═══ RECORDS PROVIDED

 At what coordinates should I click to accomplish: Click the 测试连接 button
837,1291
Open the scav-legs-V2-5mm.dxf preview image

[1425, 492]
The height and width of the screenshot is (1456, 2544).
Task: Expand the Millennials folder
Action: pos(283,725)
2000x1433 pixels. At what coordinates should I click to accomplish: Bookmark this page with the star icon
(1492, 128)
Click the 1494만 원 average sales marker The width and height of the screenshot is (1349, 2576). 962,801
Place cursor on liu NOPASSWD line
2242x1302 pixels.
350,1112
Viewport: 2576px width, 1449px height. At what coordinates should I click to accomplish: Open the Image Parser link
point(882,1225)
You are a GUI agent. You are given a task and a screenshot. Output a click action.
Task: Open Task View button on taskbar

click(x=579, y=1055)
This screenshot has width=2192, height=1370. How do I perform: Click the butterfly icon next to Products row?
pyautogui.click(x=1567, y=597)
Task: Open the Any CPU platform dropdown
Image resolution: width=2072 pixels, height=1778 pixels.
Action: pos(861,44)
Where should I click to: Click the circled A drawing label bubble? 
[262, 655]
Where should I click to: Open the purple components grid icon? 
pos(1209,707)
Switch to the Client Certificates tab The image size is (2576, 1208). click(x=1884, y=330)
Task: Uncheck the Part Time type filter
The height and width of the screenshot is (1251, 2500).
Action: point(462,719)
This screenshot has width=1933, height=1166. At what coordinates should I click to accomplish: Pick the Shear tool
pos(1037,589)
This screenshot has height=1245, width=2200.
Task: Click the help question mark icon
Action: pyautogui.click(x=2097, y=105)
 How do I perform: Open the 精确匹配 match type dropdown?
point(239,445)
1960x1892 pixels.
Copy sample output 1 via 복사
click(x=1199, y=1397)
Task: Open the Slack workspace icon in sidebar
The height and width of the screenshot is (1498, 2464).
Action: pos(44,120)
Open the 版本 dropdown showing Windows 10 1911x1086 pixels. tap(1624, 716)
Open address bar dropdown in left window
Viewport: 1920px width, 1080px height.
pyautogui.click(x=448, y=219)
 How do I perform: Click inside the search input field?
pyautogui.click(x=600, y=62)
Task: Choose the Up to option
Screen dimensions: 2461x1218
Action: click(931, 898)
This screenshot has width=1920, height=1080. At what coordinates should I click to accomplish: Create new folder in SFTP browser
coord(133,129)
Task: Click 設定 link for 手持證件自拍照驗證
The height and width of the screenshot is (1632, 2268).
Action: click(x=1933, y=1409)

══════

» **THE TASK**:
Write out the whole listing again, exactly as it stands.

» **RESULT OF THE EXERCISE**:
 At what coordinates should I click to accomplish: Click the 测试连接 button
837,1291
Open the scav-legs-V2-5mm.dxf preview image

[1425, 492]
The height and width of the screenshot is (1456, 2544).
Task: Expand the Millennials folder
Action: pos(283,725)
2000x1433 pixels. At what coordinates should I click to accomplish: Bookmark this page with the star icon
(1492, 128)
Click the 1494만 원 average sales marker The width and height of the screenshot is (1349, 2576). 962,801
Place cursor on liu NOPASSWD line
2242x1302 pixels.
350,1112
Viewport: 2576px width, 1449px height. At what coordinates should I click to accomplish: Open the Image Parser link
point(882,1225)
You are a GUI agent. You are given a task and a screenshot. Output a click action.
Task: Open Task View button on taskbar

click(x=579, y=1055)
This screenshot has width=2192, height=1370. How do I perform: Click the butterfly icon next to Products row?
pyautogui.click(x=1567, y=597)
Task: Open the Any CPU platform dropdown
Image resolution: width=2072 pixels, height=1778 pixels.
Action: pos(861,44)
Where should I click to: Click the circled A drawing label bubble? 
[262, 655]
Where should I click to: Open the purple components grid icon? 
pos(1209,707)
Switch to the Client Certificates tab The image size is (2576, 1208). click(x=1884, y=330)
Task: Uncheck the Part Time type filter
The height and width of the screenshot is (1251, 2500).
Action: point(462,719)
This screenshot has width=1933, height=1166. At what coordinates should I click to accomplish: Pick the Shear tool
pos(1037,589)
This screenshot has height=1245, width=2200.
Task: Click the help question mark icon
Action: pyautogui.click(x=2097, y=105)
 How do I perform: Open the 精确匹配 match type dropdown?
point(239,445)
1960x1892 pixels.
Copy sample output 1 via 복사
click(x=1199, y=1397)
Task: Open the Slack workspace icon in sidebar
The height and width of the screenshot is (1498, 2464).
Action: pos(44,120)
Open the 版本 dropdown showing Windows 10 1911x1086 pixels. tap(1624, 716)
Open address bar dropdown in left window
Viewport: 1920px width, 1080px height.
pyautogui.click(x=448, y=219)
 How do I perform: Click inside the search input field?
pyautogui.click(x=600, y=62)
Task: Choose the Up to option
Screen dimensions: 2461x1218
Action: click(931, 898)
This screenshot has width=1920, height=1080. At what coordinates should I click to accomplish: Create new folder in SFTP browser
coord(133,129)
Task: Click 設定 link for 手持證件自拍照驗證
The height and width of the screenshot is (1632, 2268).
Action: click(x=1933, y=1409)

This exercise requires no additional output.